Background: Although both pharmacotherapy and psychological treatments are considered to be efficacious in the treatment of major depressive disorder (MDD), one third of patients do not respond to treatment and many experience residual symptoms post-treatment. In this double-blind placebo-controlled randomized control trial (RCT), we assessed whether intranasal oxytocin (OT) augments the therapeutic efficacy of psychotherapy for MDD and improves the therapeutic alliance.

Methods: Twenty-three volunteers (12 female) with MDD underwent 16 sessions of interpersonal therapy. Prior to each session, volunteers self-administered 24 International Units of intranasal OT (n = 12; Syntocinon) or placebo (n = 11). Depressive symptoms were assessed with the Inventory of Depressive Symptomatology at pre- and post-treatment, and at a six month follow-up.

Results: Multilevel modeling found a significant effect of OT on the negative slope of depressive symptoms over time (p < 0.05), with medium-large effect sizes at post-treatment (Cohen's d = 0.75) and follow-up (Cohen's d = 0.82).
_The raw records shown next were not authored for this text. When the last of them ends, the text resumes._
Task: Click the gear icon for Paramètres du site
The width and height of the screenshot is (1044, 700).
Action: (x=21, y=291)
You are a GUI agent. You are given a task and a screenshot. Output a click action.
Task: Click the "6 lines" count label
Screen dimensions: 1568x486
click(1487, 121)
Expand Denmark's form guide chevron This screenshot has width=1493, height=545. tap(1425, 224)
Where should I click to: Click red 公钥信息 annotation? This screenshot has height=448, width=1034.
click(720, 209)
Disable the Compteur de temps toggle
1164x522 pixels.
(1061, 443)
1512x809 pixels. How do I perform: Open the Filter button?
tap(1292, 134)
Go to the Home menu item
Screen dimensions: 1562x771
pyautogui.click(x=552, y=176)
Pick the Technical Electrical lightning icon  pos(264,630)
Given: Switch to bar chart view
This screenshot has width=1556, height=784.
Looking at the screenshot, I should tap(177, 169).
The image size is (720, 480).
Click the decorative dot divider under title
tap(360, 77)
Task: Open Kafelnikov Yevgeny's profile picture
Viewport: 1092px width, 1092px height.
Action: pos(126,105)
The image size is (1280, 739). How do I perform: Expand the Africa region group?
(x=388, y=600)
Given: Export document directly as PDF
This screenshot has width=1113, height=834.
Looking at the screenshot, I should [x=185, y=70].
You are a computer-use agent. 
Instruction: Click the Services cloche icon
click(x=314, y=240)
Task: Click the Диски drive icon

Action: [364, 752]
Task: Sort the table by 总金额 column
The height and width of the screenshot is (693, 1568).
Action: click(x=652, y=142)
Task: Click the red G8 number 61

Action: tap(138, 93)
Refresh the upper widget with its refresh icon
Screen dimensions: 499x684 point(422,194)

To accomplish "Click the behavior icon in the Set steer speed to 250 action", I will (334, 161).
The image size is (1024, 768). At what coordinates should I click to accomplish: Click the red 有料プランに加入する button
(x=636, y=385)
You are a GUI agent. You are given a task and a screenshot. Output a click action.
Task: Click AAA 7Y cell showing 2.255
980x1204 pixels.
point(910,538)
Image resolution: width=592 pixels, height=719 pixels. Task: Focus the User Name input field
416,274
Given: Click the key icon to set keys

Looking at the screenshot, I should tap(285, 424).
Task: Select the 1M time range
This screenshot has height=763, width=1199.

Drug intervention also predicted the intercept when examining the weekly ratings of the therapeutic alliance (p < 0.05), such that volunteers receiving OT, relative to placebo, reported improved therapeutic alliance at session 1. The agreement of goals between therapists and participants, a facet of the therapeutic alliance, mediated the relationship between drug intervention and clinical outcome.

Conclusion: In this pilot study, the administration of intranasal OT, relative to placebo, improved the therapeutic alliance at the beginning of therapy and therapeutic efficacy of psychotherapy in persons with MDD. Future RCTs should attempt to replicate these findings in larger samples with different therapeutic modalities (ClinicalTrials.gov: NCT02405715).